Square announced this week that its industrial bank, Square Financial Services, has begun operations.
Operating a bank enables Square to originate its own loans rather than relying on a partner bank. In its announcement, the company said that the primary purpose for the bank would be to offer business loans and deposit products, beginning with small business loans through Square Capital, and serving as the primary provider of financing for the company’s U.S. sellers.
The ability to offer banking services itself has been years in the making for Square. The company first applied for an industrial loan company (ILC) charter in 2017. After withdrawing the original application to address concerns from the regulator, it reapplied late in 2018.
The company received conditional approval from the Federal Deposit Insurance Corporation and the Utah Department of Financial Institutions nearly a year ago. The bank is headquartered in Salt Lake City.
ILC charters allow companies that are not traditional financial institutions to collect deposits and offer loans. As more companies such as Square seek these types of licenses, the idea has encountered resistance, primarily from traditional financial institutions.
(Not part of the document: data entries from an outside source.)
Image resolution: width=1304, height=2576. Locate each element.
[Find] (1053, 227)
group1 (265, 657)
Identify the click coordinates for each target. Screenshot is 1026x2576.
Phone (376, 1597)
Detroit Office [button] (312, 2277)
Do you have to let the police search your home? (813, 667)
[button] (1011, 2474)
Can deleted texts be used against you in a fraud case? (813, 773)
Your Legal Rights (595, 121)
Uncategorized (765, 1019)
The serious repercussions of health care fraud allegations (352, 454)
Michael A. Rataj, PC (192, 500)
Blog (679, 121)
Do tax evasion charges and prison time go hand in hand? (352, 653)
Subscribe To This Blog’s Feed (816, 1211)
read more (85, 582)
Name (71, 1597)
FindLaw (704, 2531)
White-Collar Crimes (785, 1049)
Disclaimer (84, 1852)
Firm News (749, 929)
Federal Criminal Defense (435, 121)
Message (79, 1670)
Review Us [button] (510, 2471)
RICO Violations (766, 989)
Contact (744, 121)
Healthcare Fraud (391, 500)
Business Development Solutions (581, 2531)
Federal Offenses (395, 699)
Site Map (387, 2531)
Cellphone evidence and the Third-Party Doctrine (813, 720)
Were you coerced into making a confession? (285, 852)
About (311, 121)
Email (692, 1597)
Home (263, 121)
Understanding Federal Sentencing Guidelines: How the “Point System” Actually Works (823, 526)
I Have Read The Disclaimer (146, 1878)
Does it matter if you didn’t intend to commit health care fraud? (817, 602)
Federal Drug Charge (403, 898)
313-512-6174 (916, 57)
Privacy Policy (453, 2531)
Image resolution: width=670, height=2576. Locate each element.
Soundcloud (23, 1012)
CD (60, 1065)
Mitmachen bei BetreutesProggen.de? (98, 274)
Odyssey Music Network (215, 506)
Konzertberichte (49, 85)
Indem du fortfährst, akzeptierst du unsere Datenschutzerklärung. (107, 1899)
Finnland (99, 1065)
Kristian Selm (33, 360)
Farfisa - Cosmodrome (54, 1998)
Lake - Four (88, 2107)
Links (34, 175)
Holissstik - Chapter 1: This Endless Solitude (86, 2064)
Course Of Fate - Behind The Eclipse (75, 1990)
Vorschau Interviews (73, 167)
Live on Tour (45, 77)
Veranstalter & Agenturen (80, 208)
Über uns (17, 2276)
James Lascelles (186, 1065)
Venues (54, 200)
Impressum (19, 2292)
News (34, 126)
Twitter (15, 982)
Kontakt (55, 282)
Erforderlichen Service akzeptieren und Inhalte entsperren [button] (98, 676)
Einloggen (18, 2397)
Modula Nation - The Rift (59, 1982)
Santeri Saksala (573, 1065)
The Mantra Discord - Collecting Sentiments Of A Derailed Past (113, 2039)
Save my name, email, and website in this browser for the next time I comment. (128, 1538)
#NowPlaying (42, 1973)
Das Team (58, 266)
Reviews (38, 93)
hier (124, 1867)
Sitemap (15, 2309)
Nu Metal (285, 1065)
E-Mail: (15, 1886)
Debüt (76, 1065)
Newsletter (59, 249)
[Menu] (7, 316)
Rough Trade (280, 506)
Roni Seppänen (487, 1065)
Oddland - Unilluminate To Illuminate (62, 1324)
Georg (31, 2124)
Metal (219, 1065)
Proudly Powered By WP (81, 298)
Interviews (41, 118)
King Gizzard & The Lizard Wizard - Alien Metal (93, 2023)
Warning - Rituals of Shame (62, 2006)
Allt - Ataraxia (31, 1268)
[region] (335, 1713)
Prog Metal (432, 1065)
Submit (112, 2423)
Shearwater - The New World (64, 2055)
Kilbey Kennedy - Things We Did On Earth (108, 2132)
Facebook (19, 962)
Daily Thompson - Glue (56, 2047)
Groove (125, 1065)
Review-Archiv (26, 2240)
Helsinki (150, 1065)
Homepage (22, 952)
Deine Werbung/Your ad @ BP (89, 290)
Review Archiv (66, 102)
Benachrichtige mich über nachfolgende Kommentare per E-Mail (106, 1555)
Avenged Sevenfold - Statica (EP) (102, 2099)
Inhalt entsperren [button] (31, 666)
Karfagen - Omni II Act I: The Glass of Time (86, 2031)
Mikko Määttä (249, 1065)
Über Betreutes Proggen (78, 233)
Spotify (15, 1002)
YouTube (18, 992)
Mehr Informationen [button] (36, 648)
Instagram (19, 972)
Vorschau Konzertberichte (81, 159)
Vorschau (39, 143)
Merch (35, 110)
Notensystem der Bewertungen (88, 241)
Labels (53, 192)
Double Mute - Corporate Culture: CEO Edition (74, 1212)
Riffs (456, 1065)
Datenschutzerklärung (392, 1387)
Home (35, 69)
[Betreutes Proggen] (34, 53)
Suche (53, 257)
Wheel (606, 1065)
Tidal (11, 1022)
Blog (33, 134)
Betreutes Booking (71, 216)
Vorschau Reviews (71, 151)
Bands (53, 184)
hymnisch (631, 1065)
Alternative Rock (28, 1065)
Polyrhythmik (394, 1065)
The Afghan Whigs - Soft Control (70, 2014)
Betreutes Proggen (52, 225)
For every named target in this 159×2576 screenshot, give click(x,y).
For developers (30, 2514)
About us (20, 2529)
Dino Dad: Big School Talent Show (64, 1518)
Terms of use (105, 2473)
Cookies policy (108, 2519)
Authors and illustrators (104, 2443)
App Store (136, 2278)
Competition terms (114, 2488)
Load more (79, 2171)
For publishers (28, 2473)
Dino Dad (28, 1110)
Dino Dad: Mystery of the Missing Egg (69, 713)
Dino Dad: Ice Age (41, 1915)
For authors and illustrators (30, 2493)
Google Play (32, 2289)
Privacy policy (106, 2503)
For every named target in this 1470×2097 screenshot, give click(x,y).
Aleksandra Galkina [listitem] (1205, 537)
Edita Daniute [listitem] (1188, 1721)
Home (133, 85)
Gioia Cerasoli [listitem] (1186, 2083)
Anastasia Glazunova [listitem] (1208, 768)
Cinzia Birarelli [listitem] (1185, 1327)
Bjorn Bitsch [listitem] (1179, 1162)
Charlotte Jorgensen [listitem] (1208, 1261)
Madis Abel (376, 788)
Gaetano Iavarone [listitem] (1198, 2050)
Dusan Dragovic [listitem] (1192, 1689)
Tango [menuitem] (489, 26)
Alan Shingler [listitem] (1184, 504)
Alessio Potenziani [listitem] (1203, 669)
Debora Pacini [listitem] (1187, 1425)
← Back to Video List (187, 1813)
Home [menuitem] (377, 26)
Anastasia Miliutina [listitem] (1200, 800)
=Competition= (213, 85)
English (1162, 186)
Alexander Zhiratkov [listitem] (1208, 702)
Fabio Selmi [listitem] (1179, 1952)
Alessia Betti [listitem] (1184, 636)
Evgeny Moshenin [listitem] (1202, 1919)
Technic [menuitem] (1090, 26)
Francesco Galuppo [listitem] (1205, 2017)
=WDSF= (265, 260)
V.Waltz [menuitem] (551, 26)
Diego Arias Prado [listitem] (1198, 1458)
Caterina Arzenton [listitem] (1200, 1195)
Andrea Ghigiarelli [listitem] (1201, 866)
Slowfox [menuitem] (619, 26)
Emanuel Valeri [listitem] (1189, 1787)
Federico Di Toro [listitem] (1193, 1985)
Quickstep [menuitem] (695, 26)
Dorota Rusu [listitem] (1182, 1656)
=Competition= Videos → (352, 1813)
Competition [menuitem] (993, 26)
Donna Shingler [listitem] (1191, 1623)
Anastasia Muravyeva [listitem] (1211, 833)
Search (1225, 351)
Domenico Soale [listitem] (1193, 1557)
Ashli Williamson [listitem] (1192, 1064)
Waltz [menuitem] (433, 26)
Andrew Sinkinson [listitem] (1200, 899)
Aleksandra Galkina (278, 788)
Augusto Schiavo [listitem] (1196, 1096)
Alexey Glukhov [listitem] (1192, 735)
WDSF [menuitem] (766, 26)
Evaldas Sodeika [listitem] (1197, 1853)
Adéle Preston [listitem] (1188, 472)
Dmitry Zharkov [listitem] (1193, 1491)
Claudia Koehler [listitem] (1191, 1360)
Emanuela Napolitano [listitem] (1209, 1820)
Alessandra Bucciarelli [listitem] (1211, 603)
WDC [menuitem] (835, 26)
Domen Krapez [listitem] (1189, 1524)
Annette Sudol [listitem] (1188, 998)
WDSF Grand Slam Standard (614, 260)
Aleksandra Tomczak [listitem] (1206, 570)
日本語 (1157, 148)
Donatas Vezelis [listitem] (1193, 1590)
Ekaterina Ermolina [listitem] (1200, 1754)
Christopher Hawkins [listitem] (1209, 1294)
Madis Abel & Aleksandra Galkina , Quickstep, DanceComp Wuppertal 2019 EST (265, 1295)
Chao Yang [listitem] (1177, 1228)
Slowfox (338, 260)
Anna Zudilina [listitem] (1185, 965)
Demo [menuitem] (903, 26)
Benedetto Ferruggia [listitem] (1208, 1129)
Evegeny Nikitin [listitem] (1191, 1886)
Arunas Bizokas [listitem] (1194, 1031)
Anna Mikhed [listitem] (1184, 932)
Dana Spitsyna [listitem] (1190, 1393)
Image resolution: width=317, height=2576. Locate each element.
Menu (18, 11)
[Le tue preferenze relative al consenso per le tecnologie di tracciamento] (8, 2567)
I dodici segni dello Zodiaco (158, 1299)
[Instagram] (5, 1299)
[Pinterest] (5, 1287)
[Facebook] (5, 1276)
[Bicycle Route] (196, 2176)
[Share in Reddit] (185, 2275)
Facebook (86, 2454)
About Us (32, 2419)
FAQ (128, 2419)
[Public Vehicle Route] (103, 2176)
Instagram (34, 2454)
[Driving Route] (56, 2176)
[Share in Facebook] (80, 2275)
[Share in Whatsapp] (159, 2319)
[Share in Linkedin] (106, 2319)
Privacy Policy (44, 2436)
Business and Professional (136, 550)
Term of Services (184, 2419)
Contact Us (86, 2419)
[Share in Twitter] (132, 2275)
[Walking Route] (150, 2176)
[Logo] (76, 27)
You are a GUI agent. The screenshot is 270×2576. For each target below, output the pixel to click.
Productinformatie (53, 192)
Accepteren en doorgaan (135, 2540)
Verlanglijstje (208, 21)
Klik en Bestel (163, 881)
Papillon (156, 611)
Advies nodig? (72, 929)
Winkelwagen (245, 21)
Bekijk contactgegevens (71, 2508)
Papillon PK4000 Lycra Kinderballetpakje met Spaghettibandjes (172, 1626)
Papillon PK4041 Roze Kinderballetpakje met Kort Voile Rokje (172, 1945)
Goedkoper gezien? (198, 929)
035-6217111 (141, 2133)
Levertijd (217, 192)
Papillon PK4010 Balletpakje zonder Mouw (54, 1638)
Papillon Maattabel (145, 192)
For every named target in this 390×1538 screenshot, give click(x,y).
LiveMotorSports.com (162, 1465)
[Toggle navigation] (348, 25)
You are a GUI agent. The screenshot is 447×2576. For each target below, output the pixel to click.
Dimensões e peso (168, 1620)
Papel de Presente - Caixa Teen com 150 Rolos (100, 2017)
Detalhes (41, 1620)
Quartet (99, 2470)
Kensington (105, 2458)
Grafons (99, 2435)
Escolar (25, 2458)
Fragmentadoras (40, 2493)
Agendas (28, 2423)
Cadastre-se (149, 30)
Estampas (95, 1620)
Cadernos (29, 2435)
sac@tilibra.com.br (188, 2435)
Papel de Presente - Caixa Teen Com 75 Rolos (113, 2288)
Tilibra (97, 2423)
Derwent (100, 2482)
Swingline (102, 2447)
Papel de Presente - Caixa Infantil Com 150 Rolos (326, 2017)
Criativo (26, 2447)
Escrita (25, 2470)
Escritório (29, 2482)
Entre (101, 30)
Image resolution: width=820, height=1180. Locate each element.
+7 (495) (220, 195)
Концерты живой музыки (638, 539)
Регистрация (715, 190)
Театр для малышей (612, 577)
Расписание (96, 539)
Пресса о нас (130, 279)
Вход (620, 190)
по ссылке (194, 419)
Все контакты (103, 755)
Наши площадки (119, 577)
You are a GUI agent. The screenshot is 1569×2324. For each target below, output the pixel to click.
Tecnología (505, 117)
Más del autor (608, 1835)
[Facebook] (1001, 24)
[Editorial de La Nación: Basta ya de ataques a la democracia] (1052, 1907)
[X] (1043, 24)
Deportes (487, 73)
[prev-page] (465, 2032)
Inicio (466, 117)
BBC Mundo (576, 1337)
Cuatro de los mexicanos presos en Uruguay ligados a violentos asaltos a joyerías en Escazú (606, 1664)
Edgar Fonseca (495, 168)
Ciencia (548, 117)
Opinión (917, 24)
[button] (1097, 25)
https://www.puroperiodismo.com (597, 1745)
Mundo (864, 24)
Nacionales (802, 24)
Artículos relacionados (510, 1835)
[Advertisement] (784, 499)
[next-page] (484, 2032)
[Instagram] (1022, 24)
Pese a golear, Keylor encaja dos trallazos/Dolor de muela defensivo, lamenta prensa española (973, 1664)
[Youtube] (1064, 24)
Opponents have maintained that industrial loan company charters represent a loophole through which companies can avoid the legal restrictions and supervision requirements placed on banks.
Square described the new bank as strengthening its “unique ability to expand access to loans and banking tools to underserved populations.”
“Bringing banking capability in-house enables us to operate more nimbly, which will serve Square and our customers as we continue the work to create financial tools that serve the underserved,” said Amrita Ahuja, Square, Inc. chief financial officer and executive chairwoman of the board of directors for Square Financial Services.
“We thank the FDIC and Utah DFI for their partnership enabling us to reach this milestone, and look forward to continuing to expand access to financial services at this critical time for small businesses.”